Transcribes audio to text with automatic provider fallback. The API is OpenAI-compatible — any client that works with OpenAI’s audio transcriptions API can point to this gateway instead.

Provider Fallback Chain

The gateway tries each provider in order until one succeeds:

Groq Whisper (primary) — whisper-large-v3-turbo, whisper-large-v3. Fastest, best quality on free tier.
Cloudflare Workers AI (fallback) — @cf/openai/whisper. No external key required.
Gemini audio understanding (last resort) — gemini-2.5-flash with audio input. Useful when Groq is rate-limited and you still need transcription.

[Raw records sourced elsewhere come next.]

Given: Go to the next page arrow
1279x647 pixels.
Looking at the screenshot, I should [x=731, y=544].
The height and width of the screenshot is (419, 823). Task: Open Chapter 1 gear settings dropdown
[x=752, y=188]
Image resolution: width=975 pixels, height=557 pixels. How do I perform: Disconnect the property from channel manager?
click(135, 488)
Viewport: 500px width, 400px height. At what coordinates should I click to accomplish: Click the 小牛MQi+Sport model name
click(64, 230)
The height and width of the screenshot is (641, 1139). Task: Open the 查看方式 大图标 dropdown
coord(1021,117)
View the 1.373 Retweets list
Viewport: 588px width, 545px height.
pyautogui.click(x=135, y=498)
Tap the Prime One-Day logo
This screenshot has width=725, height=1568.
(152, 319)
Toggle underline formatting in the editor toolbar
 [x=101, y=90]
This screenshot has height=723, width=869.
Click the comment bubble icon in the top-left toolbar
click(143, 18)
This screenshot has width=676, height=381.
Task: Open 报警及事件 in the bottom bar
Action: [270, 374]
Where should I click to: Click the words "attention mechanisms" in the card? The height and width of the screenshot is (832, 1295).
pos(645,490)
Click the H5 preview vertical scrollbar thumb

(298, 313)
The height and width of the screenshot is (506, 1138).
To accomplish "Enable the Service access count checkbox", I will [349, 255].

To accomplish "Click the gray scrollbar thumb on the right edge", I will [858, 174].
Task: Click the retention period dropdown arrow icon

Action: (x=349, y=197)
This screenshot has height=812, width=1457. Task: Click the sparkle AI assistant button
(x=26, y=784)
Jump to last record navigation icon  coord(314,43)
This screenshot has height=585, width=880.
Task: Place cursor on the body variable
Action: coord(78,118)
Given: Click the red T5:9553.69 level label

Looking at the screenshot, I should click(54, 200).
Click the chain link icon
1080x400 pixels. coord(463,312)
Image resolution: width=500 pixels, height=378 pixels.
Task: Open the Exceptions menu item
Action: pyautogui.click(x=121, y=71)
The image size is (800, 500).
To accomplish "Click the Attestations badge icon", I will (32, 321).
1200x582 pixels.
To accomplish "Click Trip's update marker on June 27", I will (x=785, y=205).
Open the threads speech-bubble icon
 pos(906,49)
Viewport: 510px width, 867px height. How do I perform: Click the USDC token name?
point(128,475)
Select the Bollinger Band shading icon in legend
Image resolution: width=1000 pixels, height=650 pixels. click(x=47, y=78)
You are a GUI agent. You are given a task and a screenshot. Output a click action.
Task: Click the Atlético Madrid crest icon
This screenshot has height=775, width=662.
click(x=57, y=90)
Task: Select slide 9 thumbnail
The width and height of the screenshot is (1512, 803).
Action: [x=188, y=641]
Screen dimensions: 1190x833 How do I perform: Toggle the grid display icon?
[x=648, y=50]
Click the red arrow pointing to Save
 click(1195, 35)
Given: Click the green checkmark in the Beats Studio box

With model: "auto" (or omitted), the gateway picks the healthiest provider based on live success rate and remaining daily headroom. You can also pin a specific model.

Request

multipart/form-data

Field	Type	Default	Description
`file`	file	required	Audio file to transcribe. Supported formats: mp3, mp4, wav, webm, m4a.
`model`	string	`whisper-large-v3-turbo`	Whisper / audio model. Use `auto` for health-aware fallback across Groq → Workers AI → Gemini.
`language`	string	—	ISO-639-1 language code (e.g. `en`, `es`, `fr`). Improves accuracy when specified.

Response

{
  "text": "The transcribed text appears here."
}

Free Limits

2,000 requests/day (Groq free tier)
8 hours of audio/day (Groq free tier)

Examples

curl https://your-gateway.workers.dev/v1/audio/transcriptions \
  -F file=@recording.mp3 \
  -F model=whisper-large-v3-turbo \
  -F language=en

const formData = new FormData();
formData.append('file', audioFile);
formData.append('model', 'whisper-large-v3-turbo');

const response = await fetch('https://your-gateway.workers.dev/v1/audio/transcriptions', {
  method: 'POST',
  body: formData,
});

const { text } = await response.json();
console.log(text);

import OpenAI from 'openai';
import fs from 'fs';

const client = new OpenAI({
  baseURL: 'https://your-gateway.workers.dev/v1',
  apiKey: 'anything',
});

const transcription = await client.audio.transcriptions.create({
  file: fs.createReadStream('recording.mp3'),
  model: 'whisper-large-v3-turbo',
});

console.log(transcription.text);